I feel like I am missing something about the story because this doesn’t strike me as particulary incendiary. Corbyn has given his people an insight into where he presently stands on the subject which, to be honest, sounds quite consistent with what you would expect him to think. As far as I’m aware though, he hasn’t insisted that they vote with him or face a purge. Indeed it sounds like it is other elements of the Labour party which are displaying Stalinist tendencies (“if he can’t say what we think would be most popular, he needs to go”) and not Corbyn himself.

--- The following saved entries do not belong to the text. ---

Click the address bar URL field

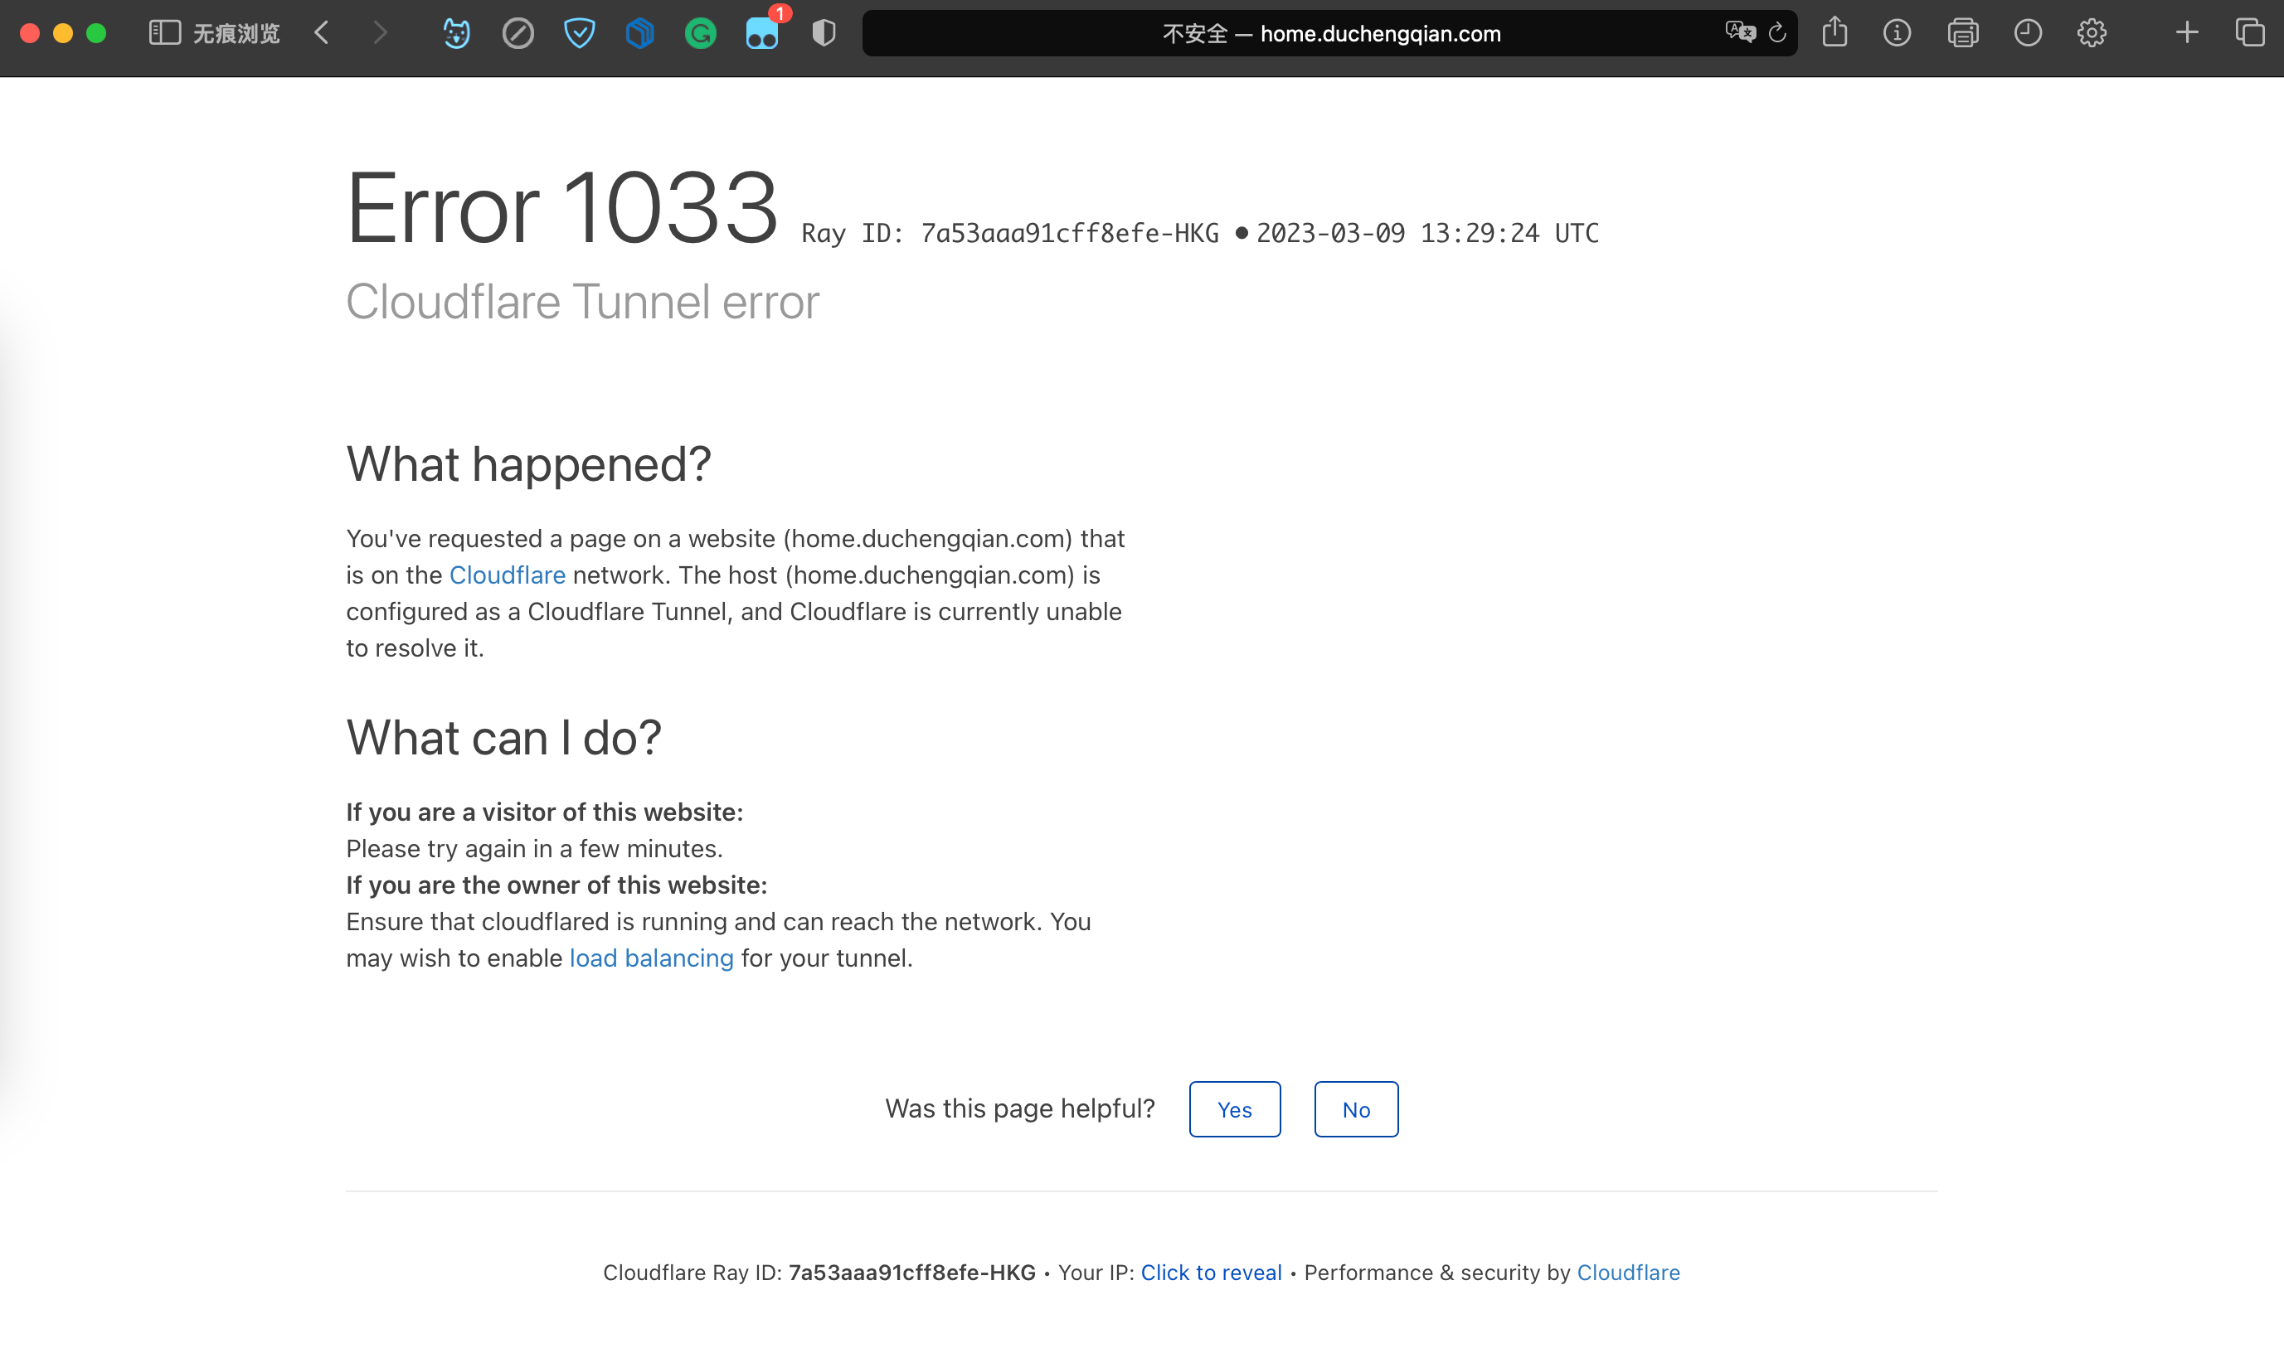click(x=1329, y=34)
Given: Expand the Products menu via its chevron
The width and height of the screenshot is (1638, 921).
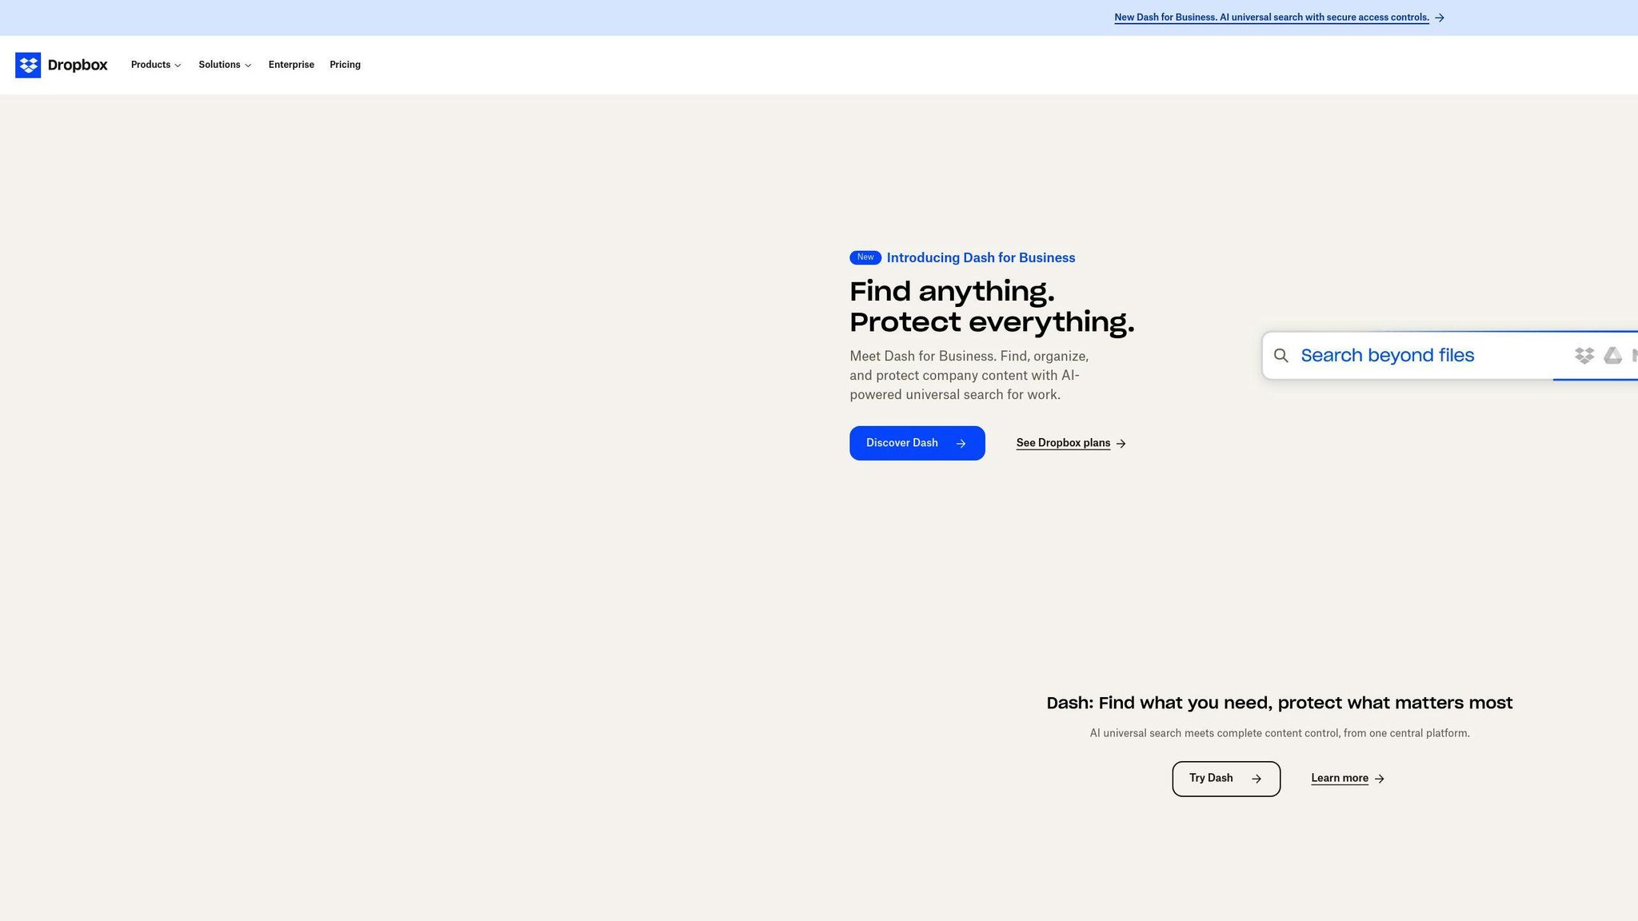Looking at the screenshot, I should (178, 66).
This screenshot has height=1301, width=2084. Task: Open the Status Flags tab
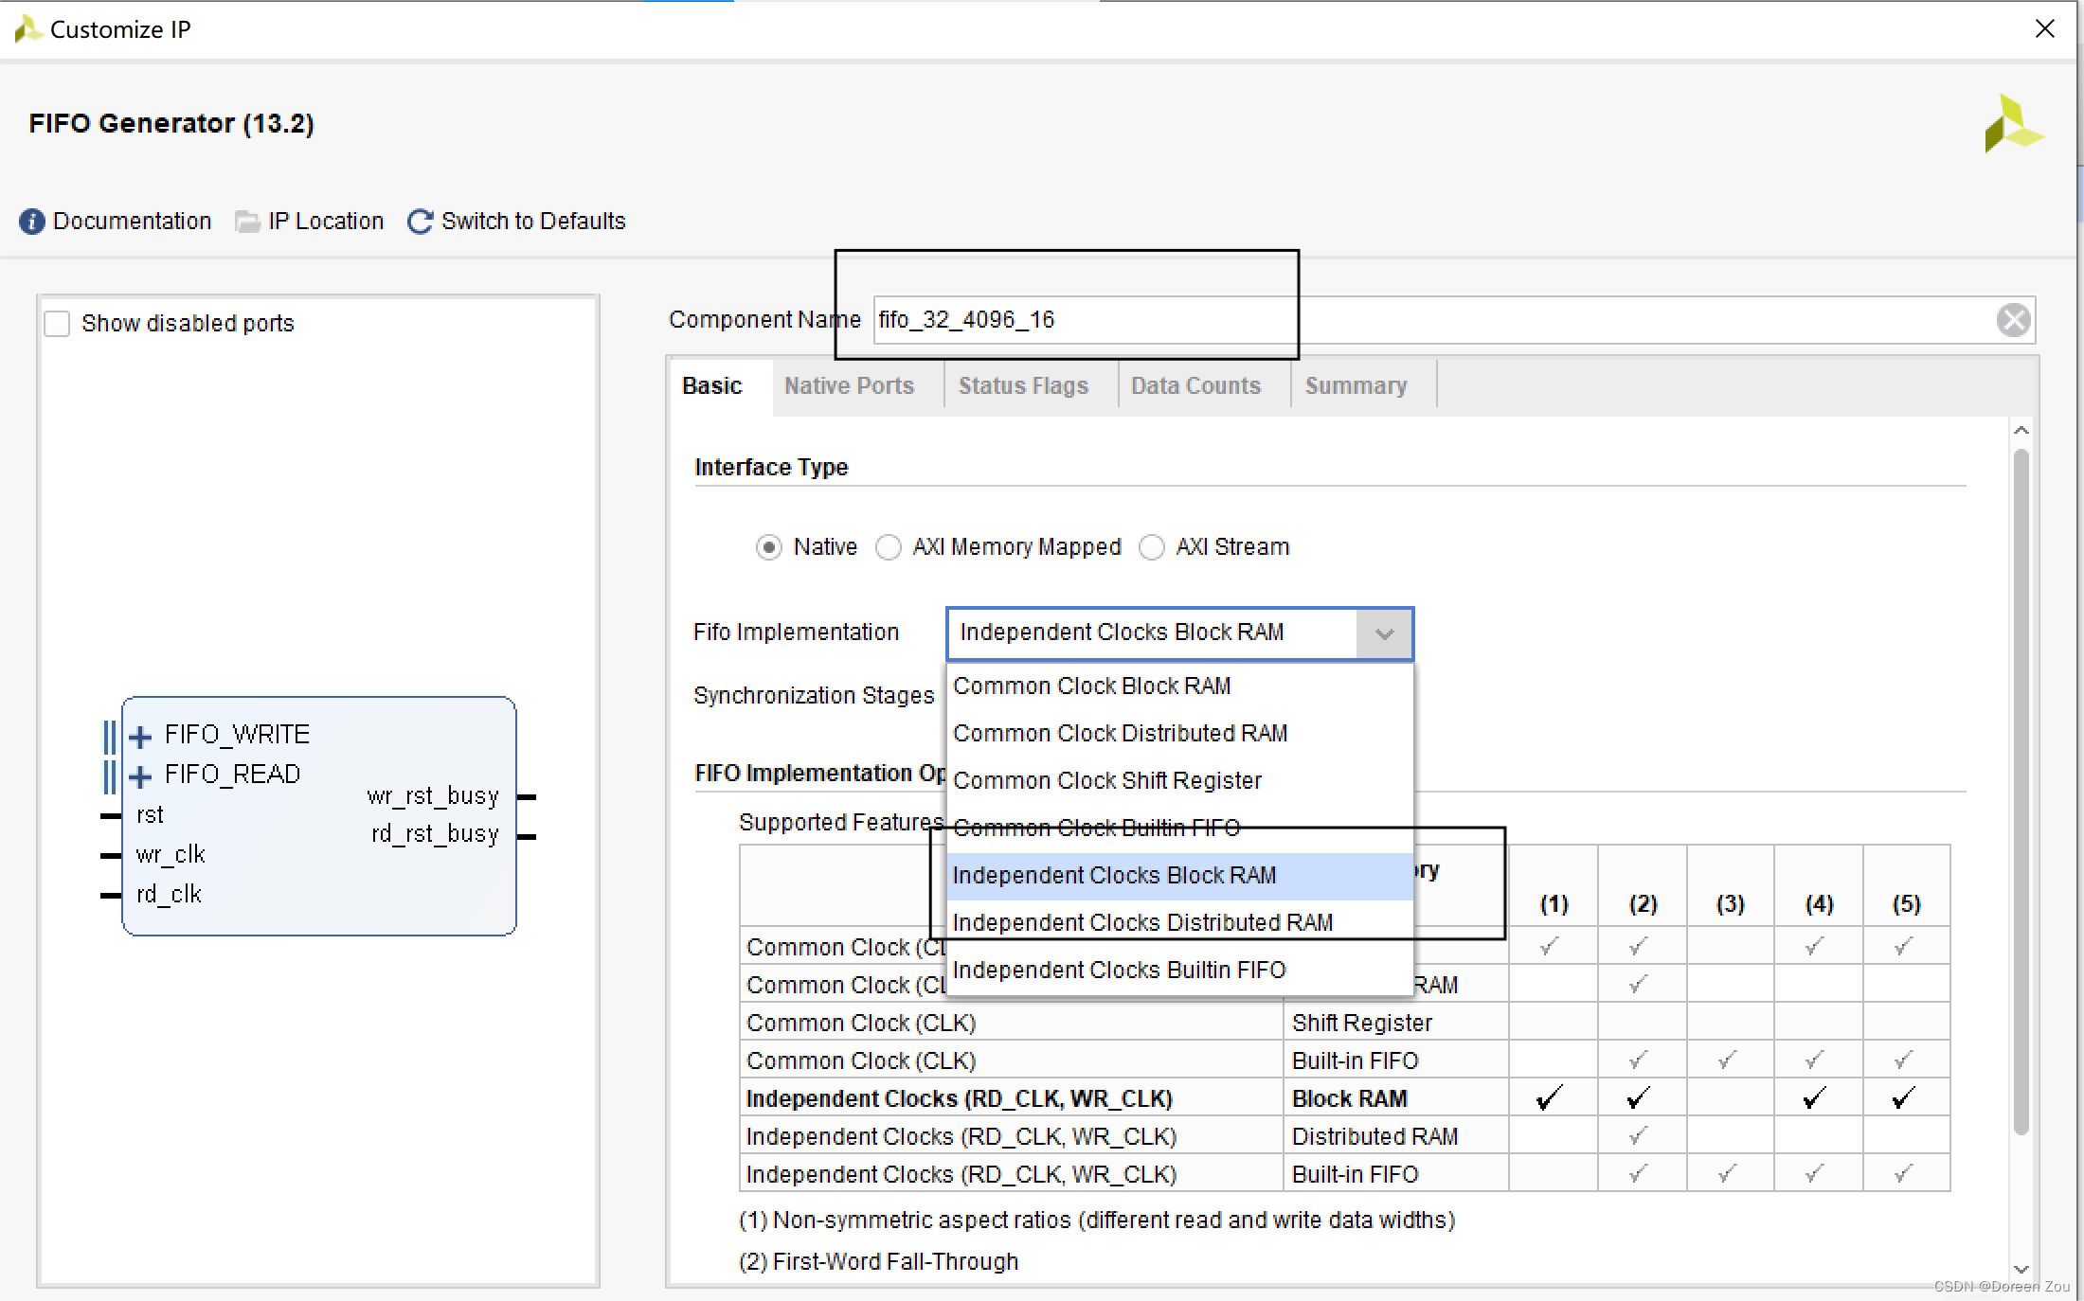1023,386

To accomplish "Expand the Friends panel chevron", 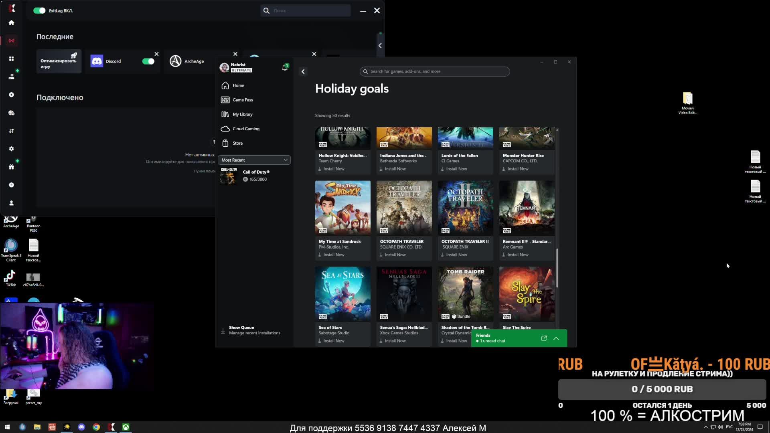I will 556,338.

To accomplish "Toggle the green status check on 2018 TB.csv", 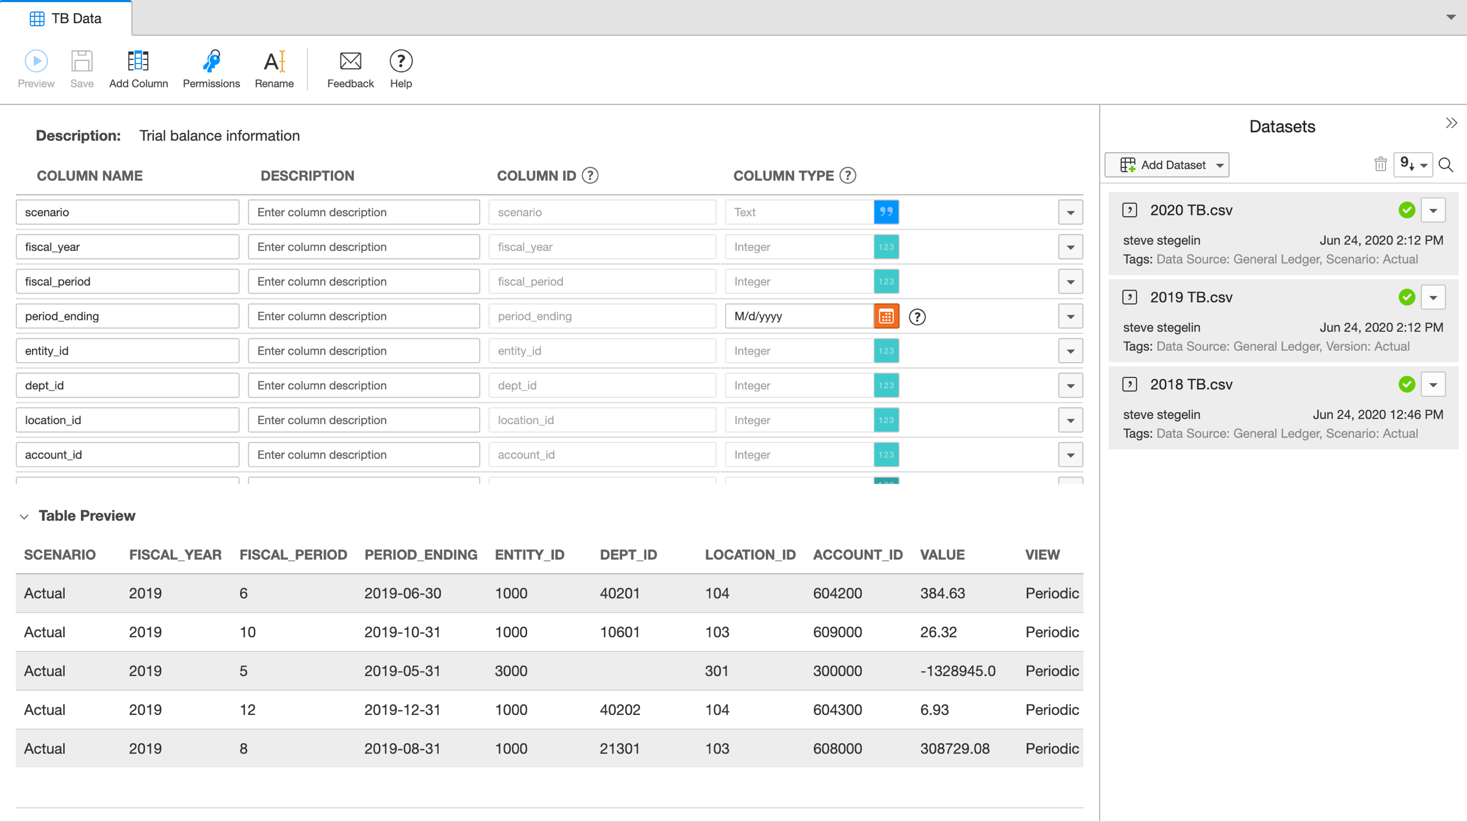I will (1407, 384).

Furthermore, the story the that senior Conservatives are ringing round politicians of all parties this weekend to seek their support for air strikes in Syria doesn’t seem to to have drawn forth such opprobrium even though that is clearly an attempt to persuade, if not to strong arm, and one that reaches across party divides.
I must be missing something because, on the evidence I have seen, Jeremy Corbyn is acting like a decent and principled man and like a brave leader; exactly the kind of person I’m glad to have leading Her Majesty’s Opposition and who, one day, might make an excellent Prime Minister (he will certainly have demonstrated that he is tough enough if he continues to weather this backstabbing from those in his own party who seem to misunderstand what his overwhelming victory in the leadership elections means about grassroots support for him and who apparently have no sense of what it means to disagree respectfully with someone who is their elected leader).